L’umanità che nel testo di Claudel prende le sembianze del mondo animale, con le sue pecore, asini e maiali, nella conduzione di Ollé trascende i suoi caratteri più degenerati: è un’umanità lercia, stracciona e scomposta, nessun personaggio, a parte Giovanna e Padre Domenico, ha un abito pulito e intatto; molti, in maniera vistosa e oscena, lasciano intravedere protesi di peni con una evidente ostentazione di squallida sciatteria. I bimbi del coro sono inquietanti caricature di soldatini ben addestrati, la folla è un’orda ululante di hooligans, in maniera tale da fare spiccare, per la sua semplicità e purezza, personaggio di Giovanna.

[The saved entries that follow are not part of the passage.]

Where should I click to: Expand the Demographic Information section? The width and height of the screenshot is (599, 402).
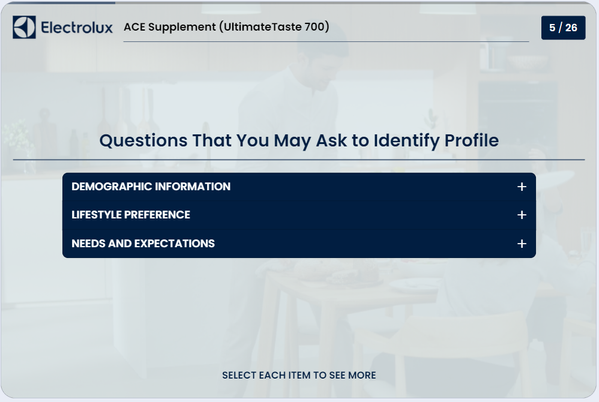(x=299, y=186)
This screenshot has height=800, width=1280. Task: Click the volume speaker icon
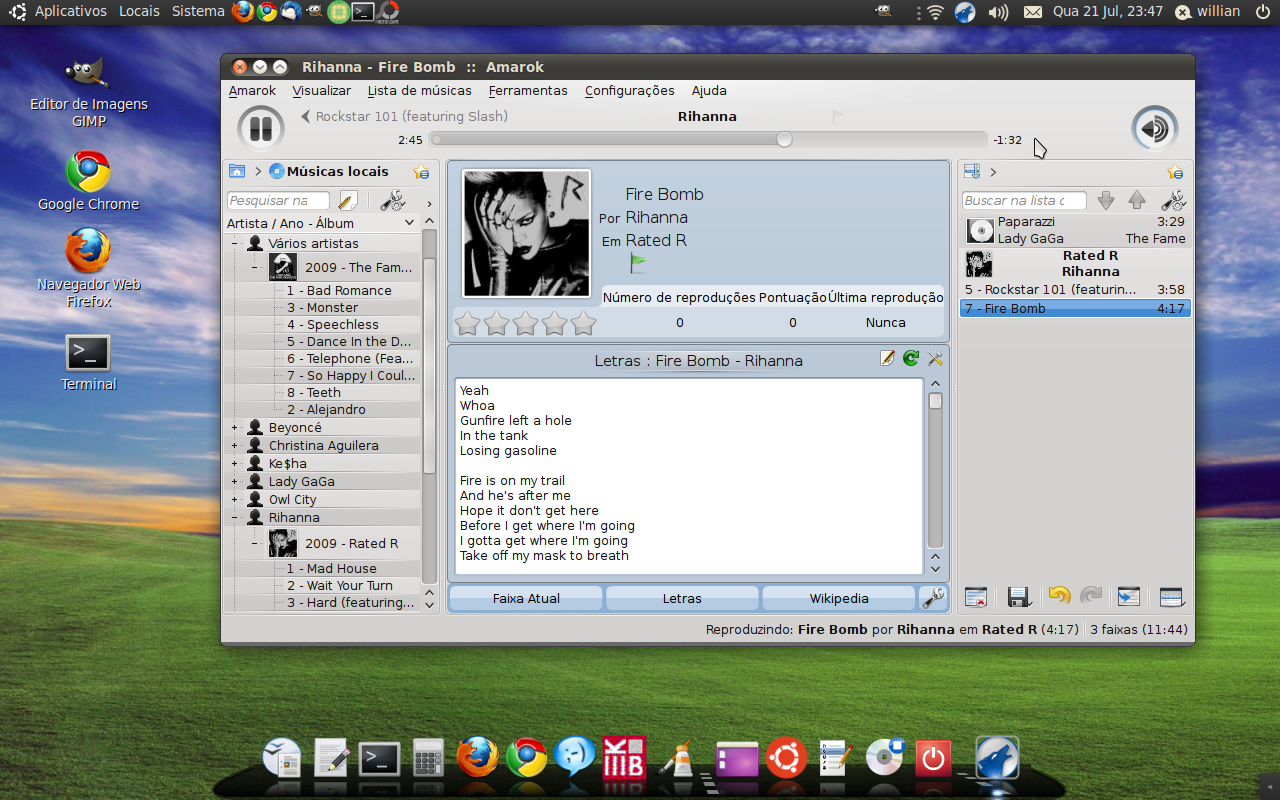point(1155,128)
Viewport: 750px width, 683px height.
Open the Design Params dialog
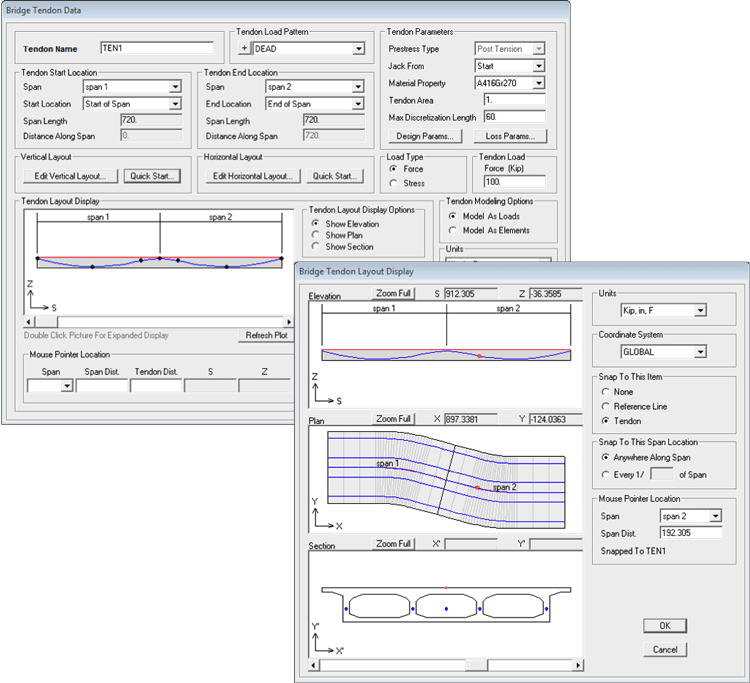pyautogui.click(x=423, y=136)
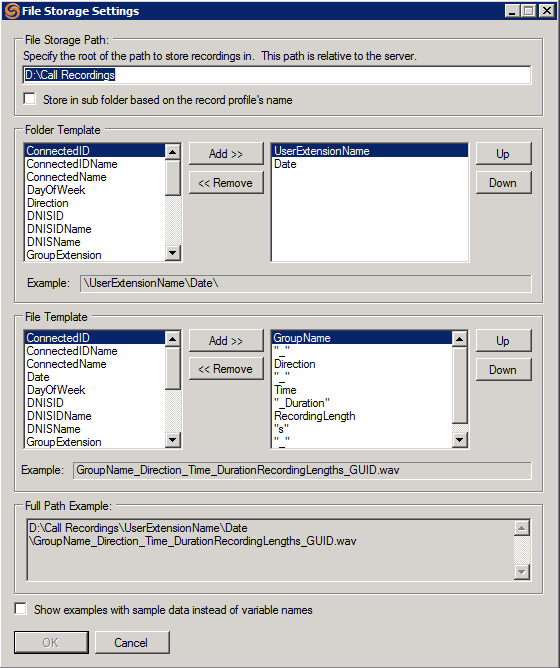
Task: Click the Cancel button
Action: [132, 642]
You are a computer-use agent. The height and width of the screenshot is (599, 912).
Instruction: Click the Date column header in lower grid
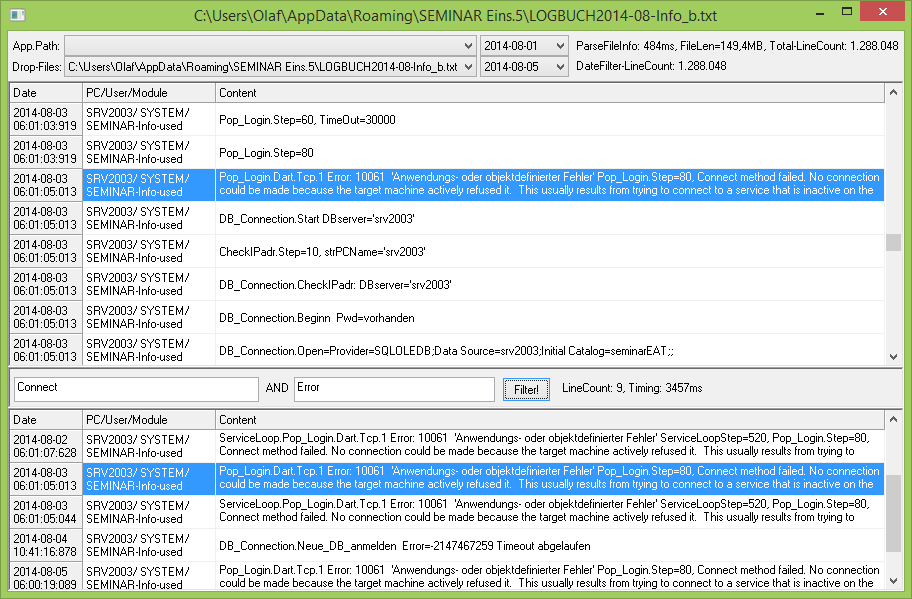click(46, 420)
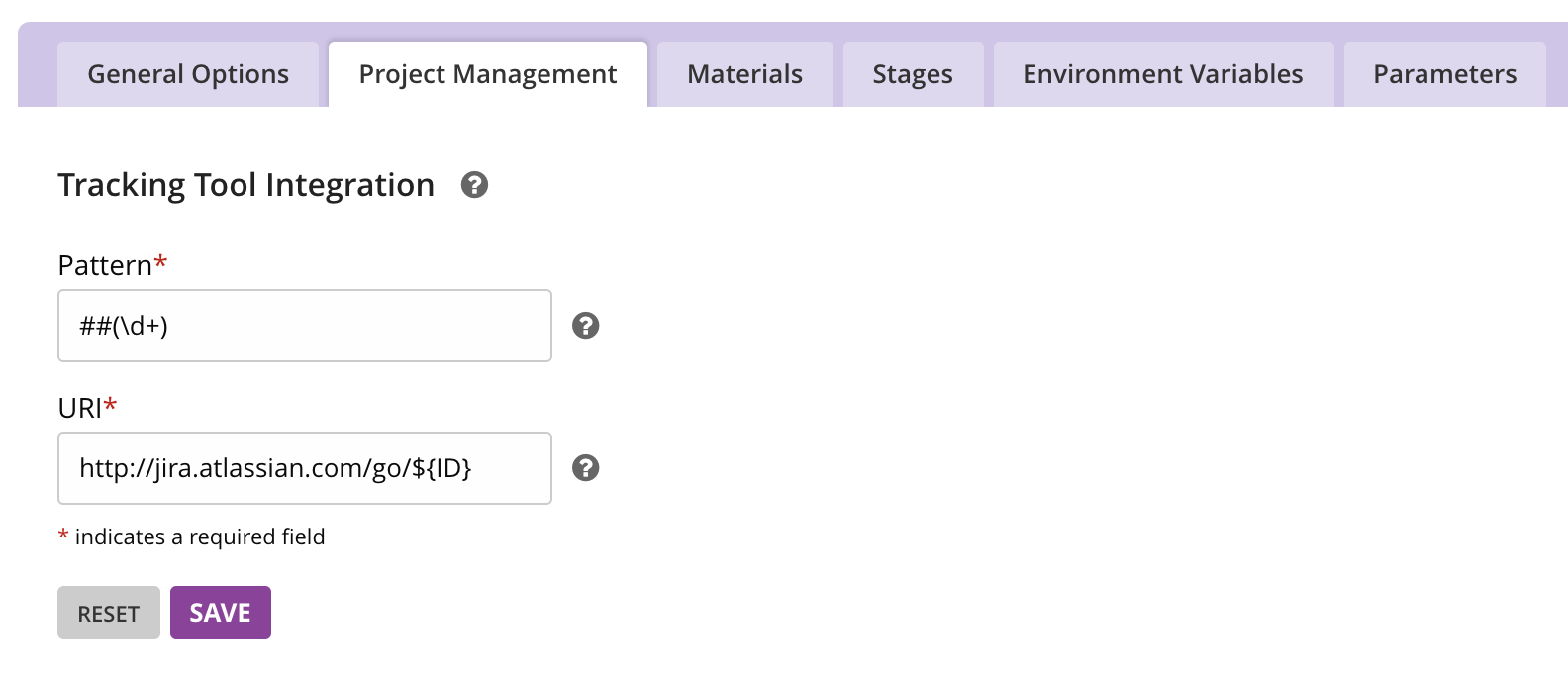
Task: Click the red asterisk beside URI label
Action: 111,405
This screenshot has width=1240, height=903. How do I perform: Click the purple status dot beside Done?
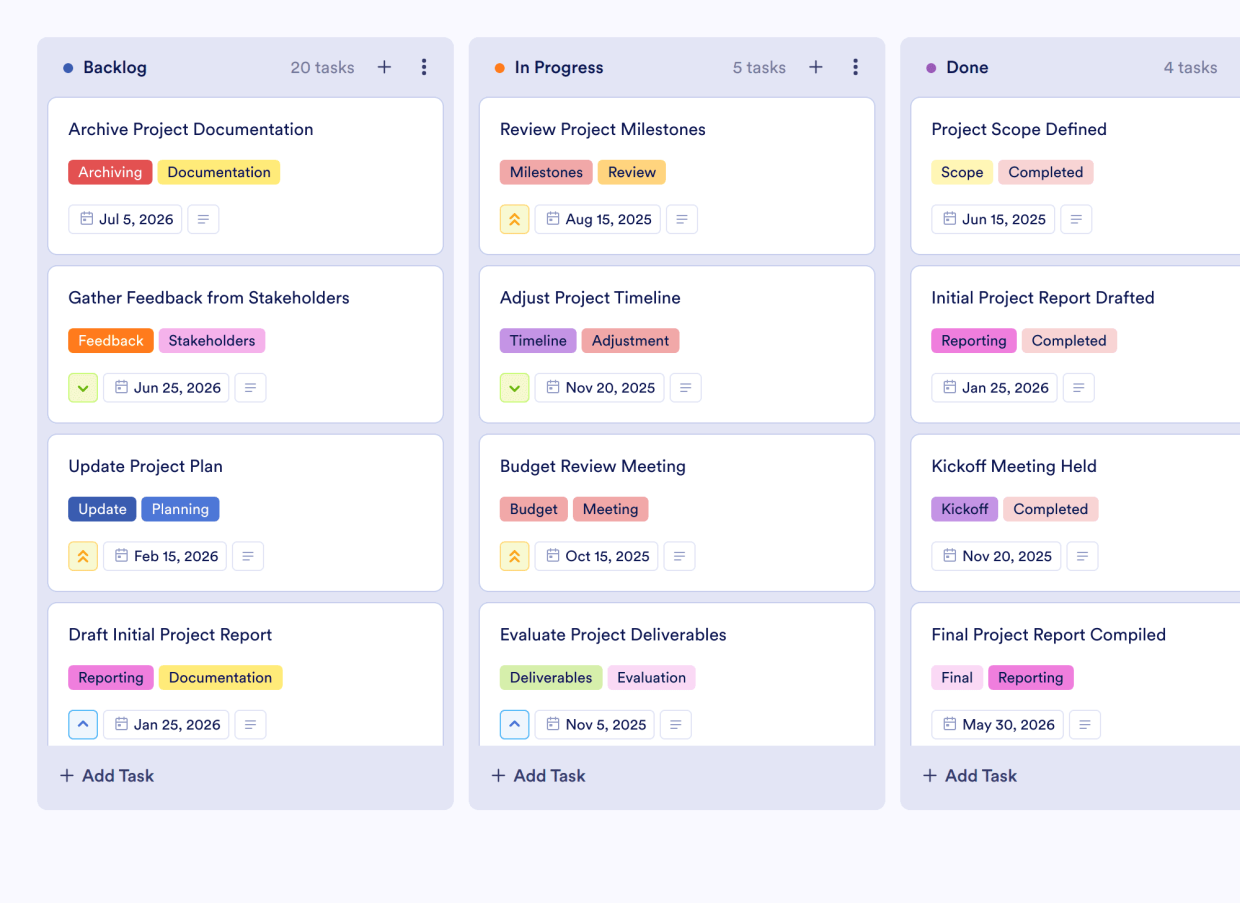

La denuncia di una deriva culturale e sociale di una realtà, quella contemporanea che nelle parole dello stesso regista si presenta come dominata da “forze irrazionali, fanatismi populisti, movimenti reazionari, pieni di odio”.

Marion Cotillard interpreta questo ruolo con straordinaria ricchezza di accenti drammatici, sapendo perfettamente inserirsi nel respiro e nel tempo musicale, sia nei monologhi supportati dall’orchestra, sia nei dialoghi con gli altri personaggi: mirabile l’insieme e la tensione espressiva nella scena che prelude alla conclusione, in cui la protagonista dialoga con il canto delle due sante, incalzata dal coro, in un crescendo emotivo e sonoro, fino alla celebrazione esplosiva della forza della parola “Amore”.

Ineccepibile la conduzione del direttore musicale Juanjo Mena, sia nei delicati colori della Damoiselle debussiana, che nelle variegate tavolozze timbriche e stilistiche della partitura di Honegger, con le sue sonorità di un’orchestra che include sassofoni e Onde Martenot, e accenti stilistici che includono aspetti del jazz, del cabaret, di antiche monodie gregoriane, massicci clangori orchestrali, vuoi atonali, vuoi modali, che possono ricordare pagine di uno Stravinskij o di un Orff.

Ottime le prestazioni vocali e attorali di tutto il cast: da segnalare Enkelejda Shkosa, narratrice nell’opera di Debussy e Caterina in Jeanne d’Arc, Elena Copons nel doppio ruolo di Margherita e soprano solita, la preziosa vocalità di Camille Tilling nel ruolo della Damoiselle, Sylvia Schwarz nella parte della vergine, così l'irridente ed estroverso Charles Workman nel ruolo del gran villain di questa piece: il giudice Porcus.

Successo pieno con calorosi consensi soprattutto nei confronti della Cotillard.